Stored items:

▬▬▬

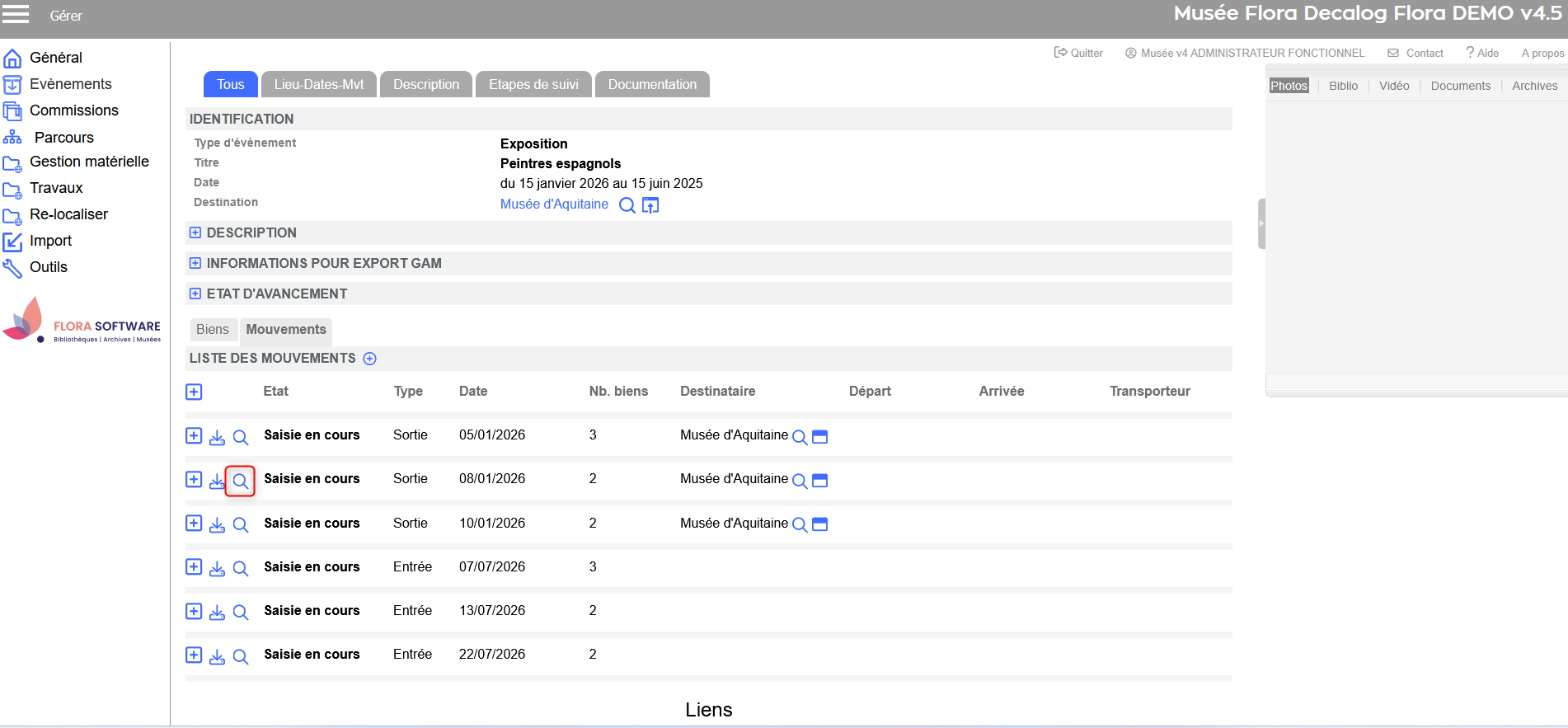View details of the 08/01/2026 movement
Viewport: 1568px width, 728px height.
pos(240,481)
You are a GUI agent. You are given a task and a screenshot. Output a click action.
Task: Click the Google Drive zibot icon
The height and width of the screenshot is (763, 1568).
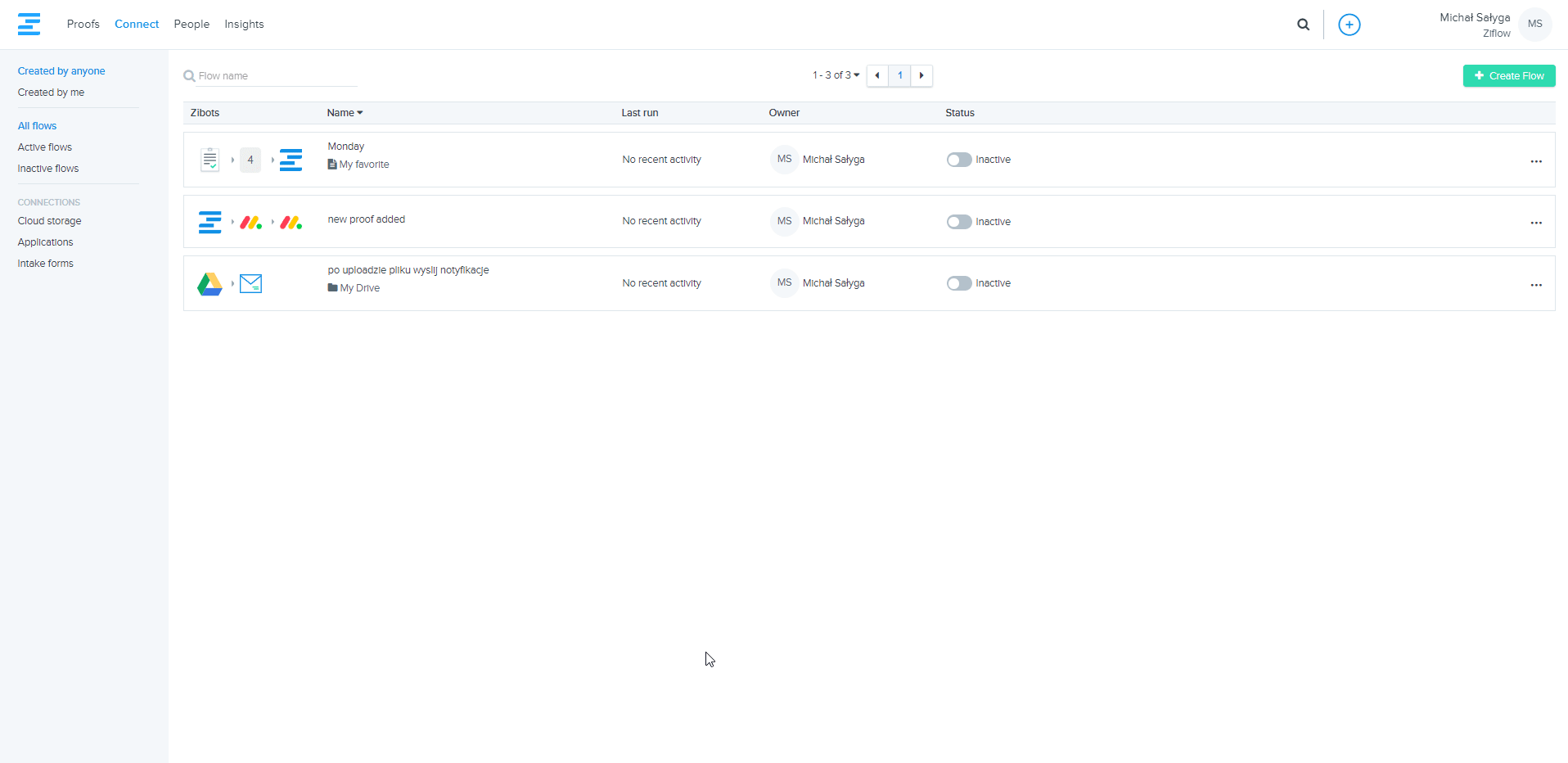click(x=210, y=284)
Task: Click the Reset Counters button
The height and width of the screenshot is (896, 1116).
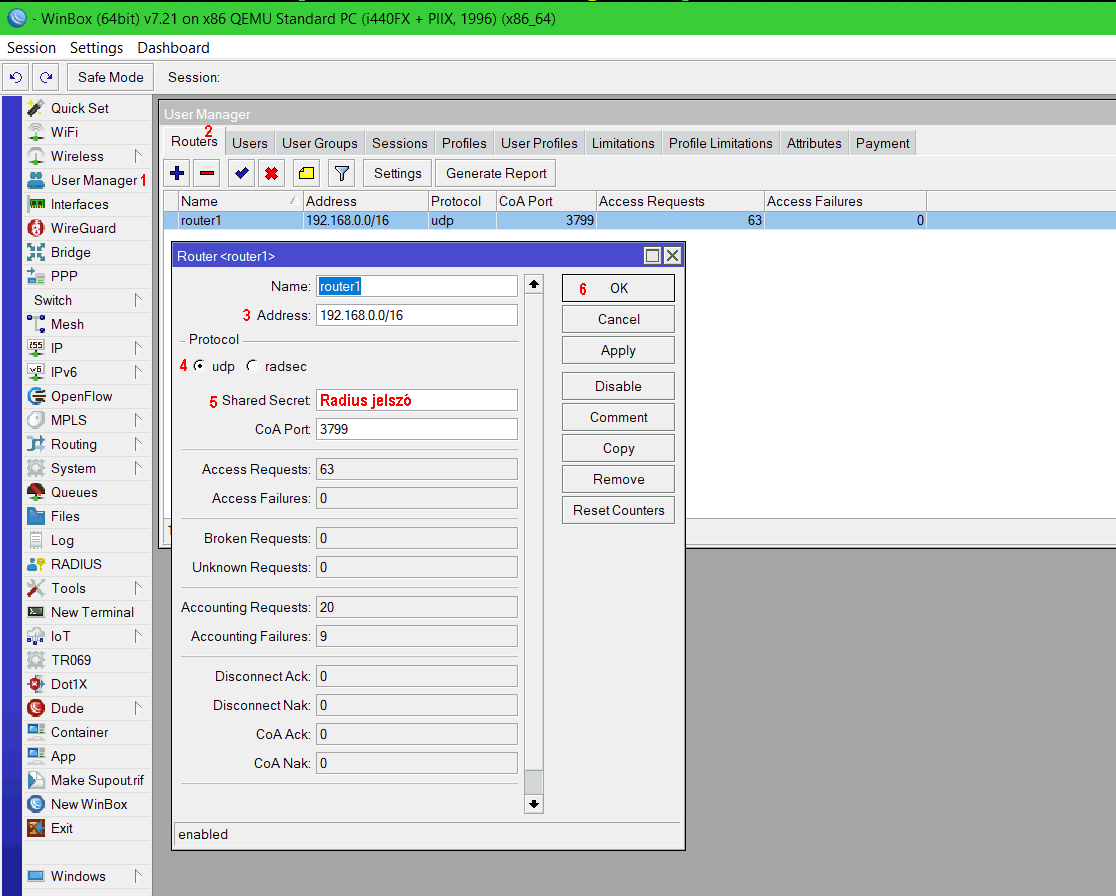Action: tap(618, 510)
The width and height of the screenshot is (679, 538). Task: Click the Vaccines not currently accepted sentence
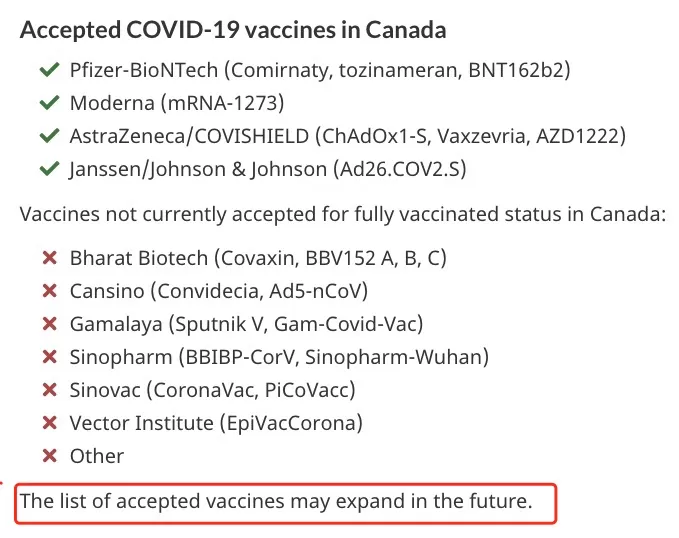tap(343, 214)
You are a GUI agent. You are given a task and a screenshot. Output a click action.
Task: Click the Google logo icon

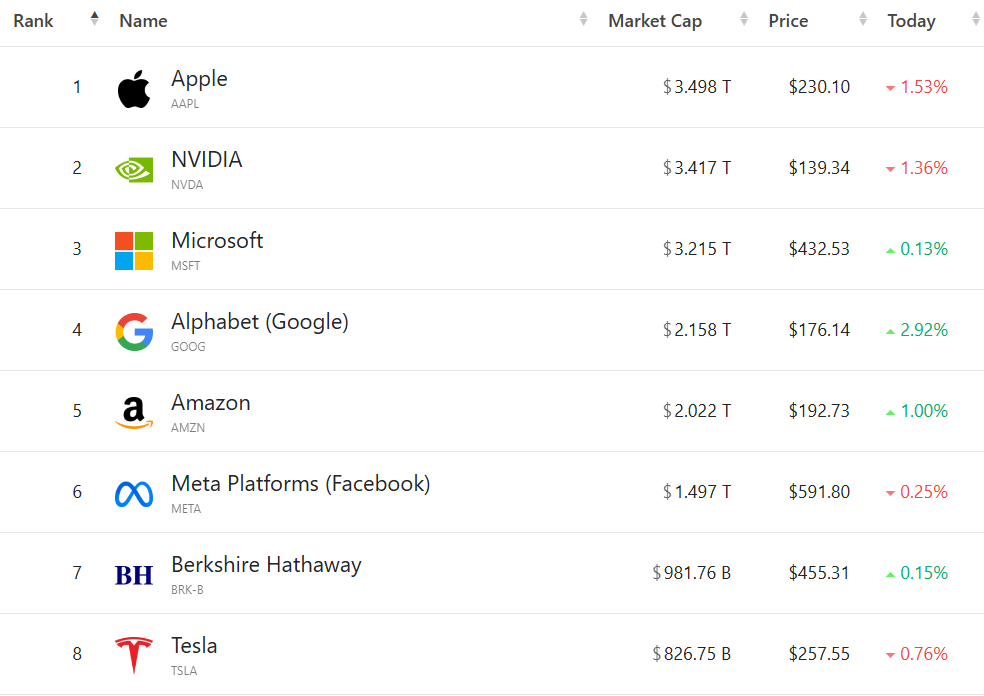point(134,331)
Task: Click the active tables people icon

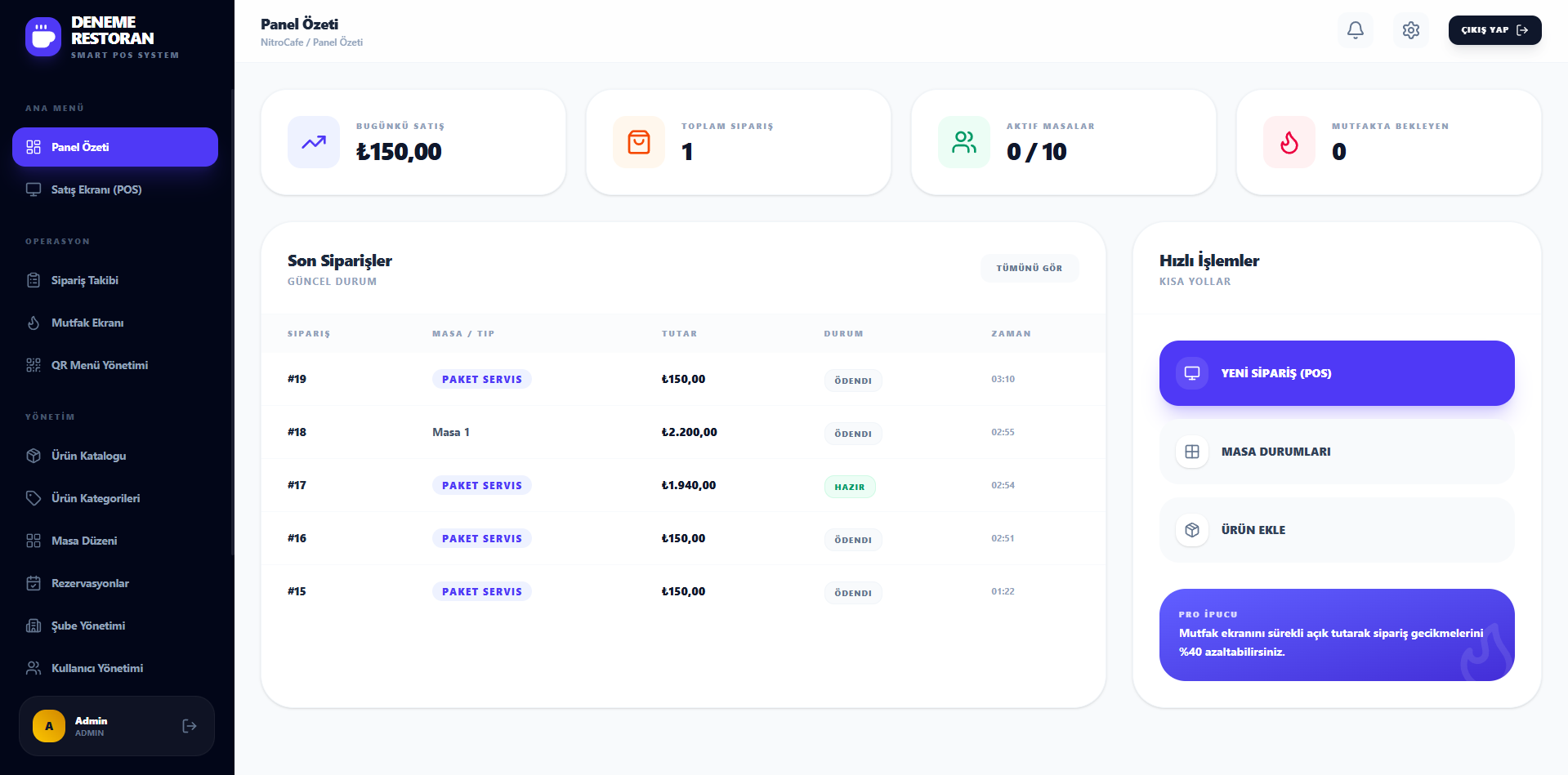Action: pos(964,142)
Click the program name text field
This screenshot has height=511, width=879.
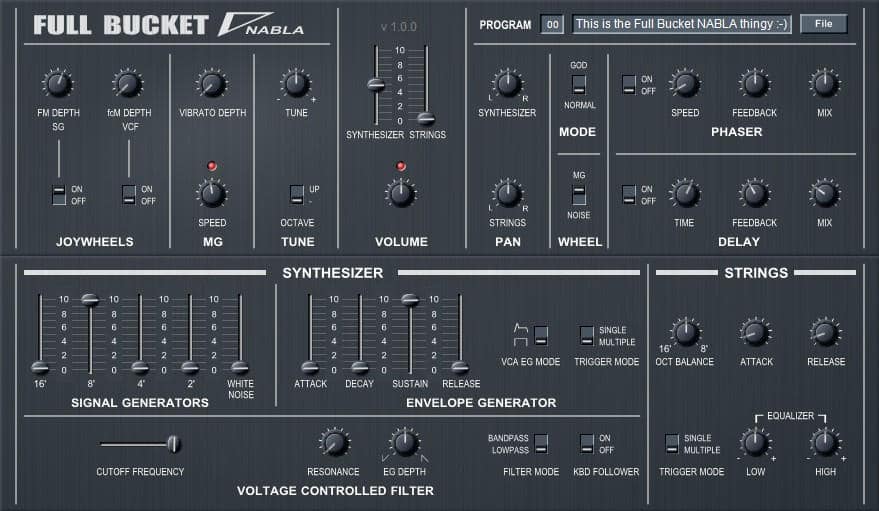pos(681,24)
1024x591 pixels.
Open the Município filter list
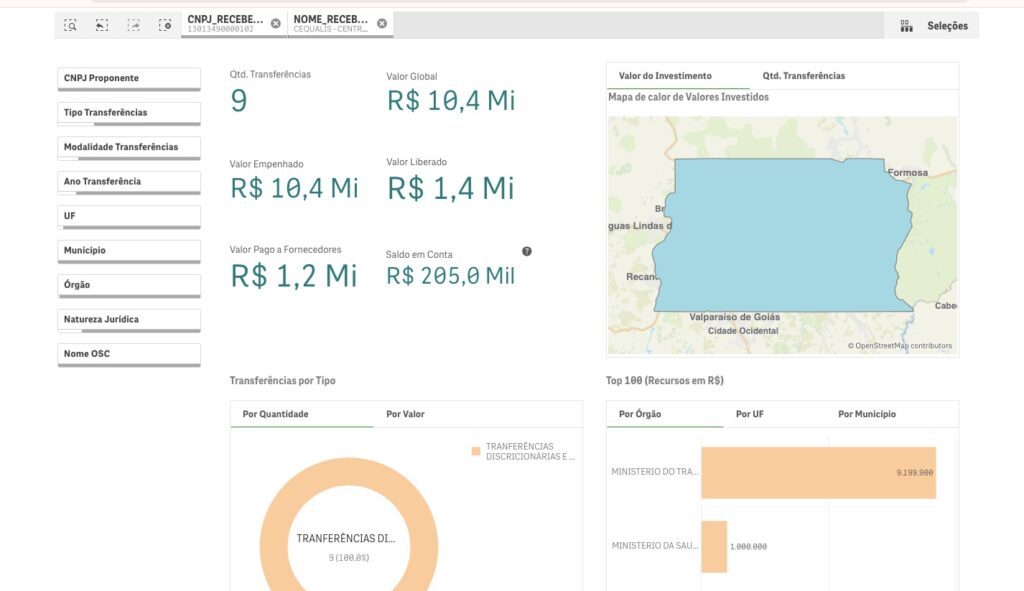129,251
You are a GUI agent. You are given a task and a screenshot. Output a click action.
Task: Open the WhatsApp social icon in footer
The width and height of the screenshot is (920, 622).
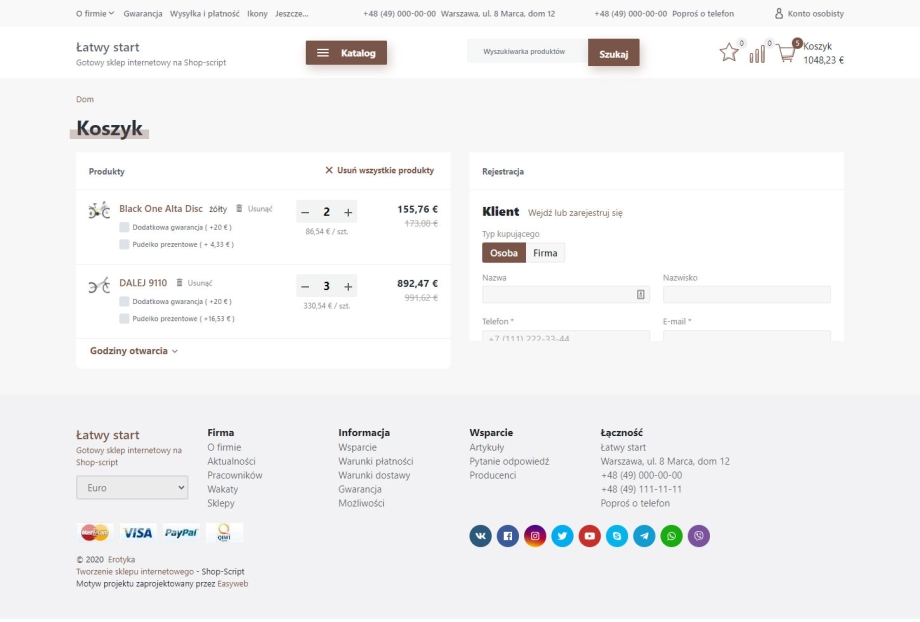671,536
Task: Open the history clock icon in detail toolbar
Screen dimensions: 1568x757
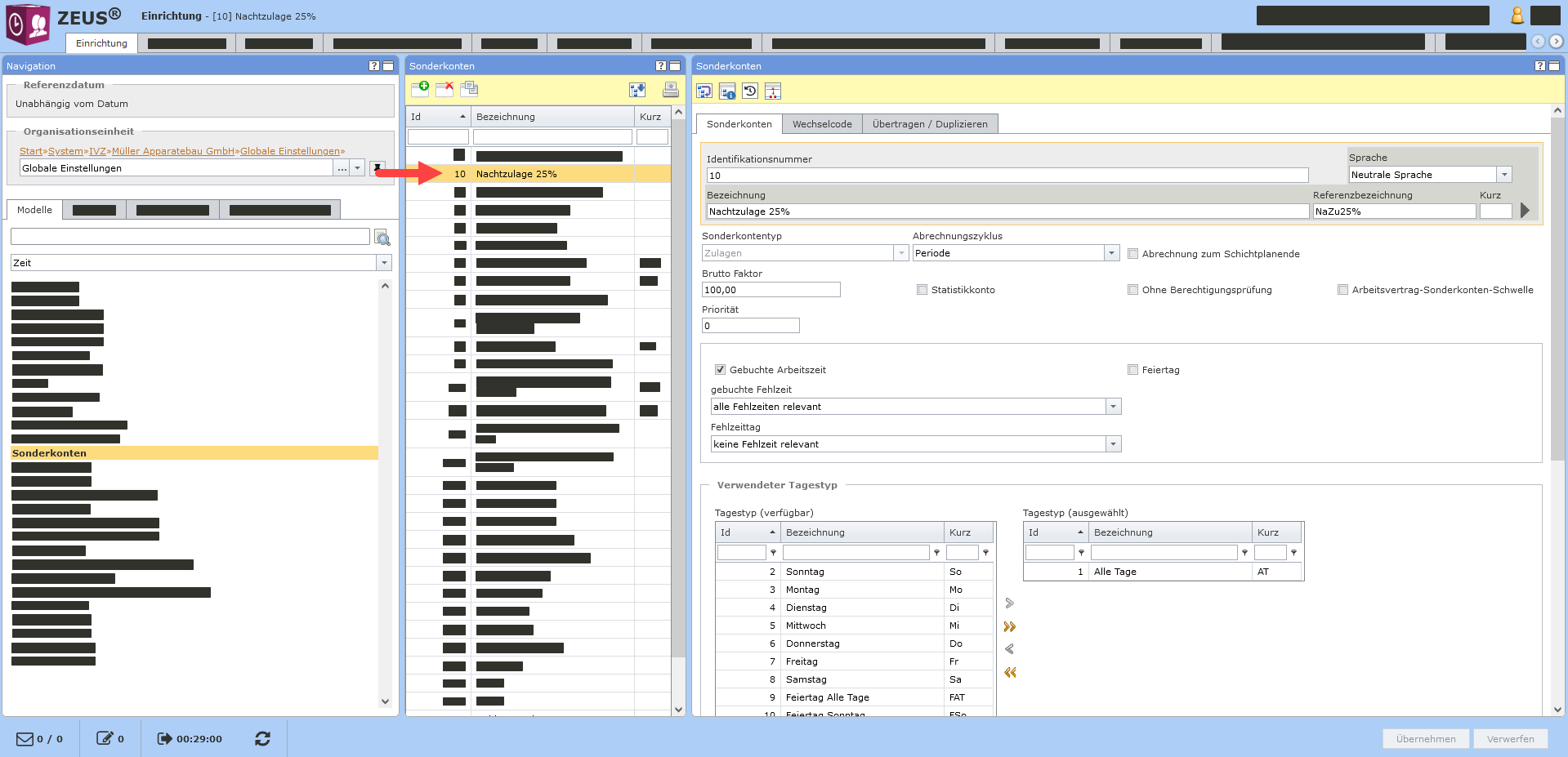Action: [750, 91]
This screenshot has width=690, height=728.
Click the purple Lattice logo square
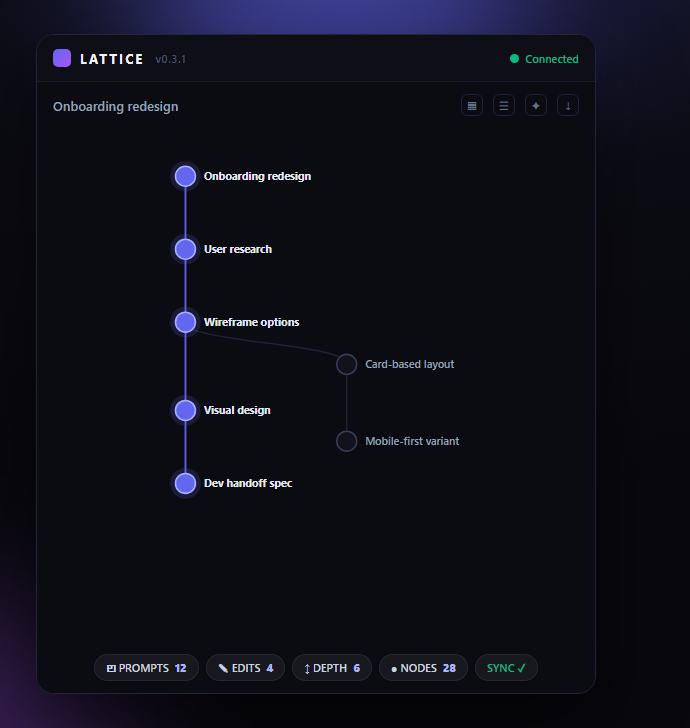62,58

▬▬▬

◆ **Directions for this task**:
Only one thing is required here: an exact copy of the lines from the one bearing "Task: Open the history" through the final line above, both included, with pictures left out.

◆ **Written solution**:
Task: Open the history clock icon in detail toolbar
Screen dimensions: 1568x757
Action: [750, 91]
This screenshot has width=690, height=728.
Click the purple Lattice logo square
62,58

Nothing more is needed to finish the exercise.